So I agree with Freedom's assertion that both Nee and Lee mischaracterized their original intentions by claiming to originate strictly "local" churches, the so-called Antioch model, without centralized controls, completely autonomous, without headquarters, ruled by local elders, etc. Later they would introduce stringent controls to takeover these churches, according to the Jerusalem model, with local elders reporting to workers from headquarters, and with centralized ministry and structure. Those who resisted would be expelled. These were their many "storms."

The Brethren began this way. Mainland China began this way. Taiwan began this way. The USA began this way. All started out local, and all soon became highly structured, and btw, not much different from Rome's model.
Sectarianism is the fruit (practice) that originated from what the Brethren taught. Nee himself even became a victim of it. It seems, however, that he never made the correlation between their teaching and practice.

I think that over the course of time, the Brethren ran into a lot of issues over the question of what type of relationship should exist between the local assemblies. Ironically though, had they ever existed solely as local assemblies, that would have never been an issue to begin with. It was only an issue because they existed as an informal (or formal) network of churches. The LCM likewise ran into the same issue. There was the teaching of localism, but the practice was something contradictory.

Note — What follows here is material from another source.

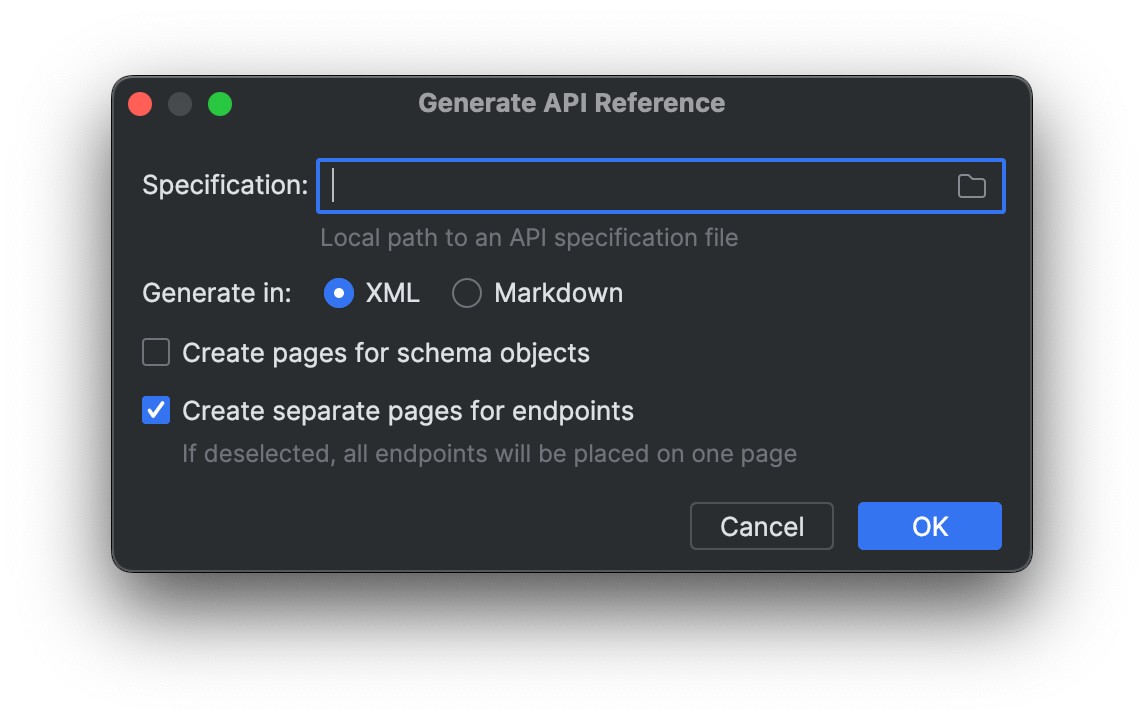
Task: Click the Generate API Reference title bar
Action: tap(571, 102)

I don’t see any issue if an individual church wants to declare itself to be non-denominational and free of outside control. The notion of localism, however, becomes suspect when it is taught or practiced on a larger scale, such as within a network of churches, because there is an inherent conflict of interest at play. If a network of churches declares itself to practice localism then I would expect them to be readily willing to accept all kinds of differences between the churches. More than likely though, the assertion of practicing localism would be false and the network of churches would be a group where each church had rescinded some amount of autonomy.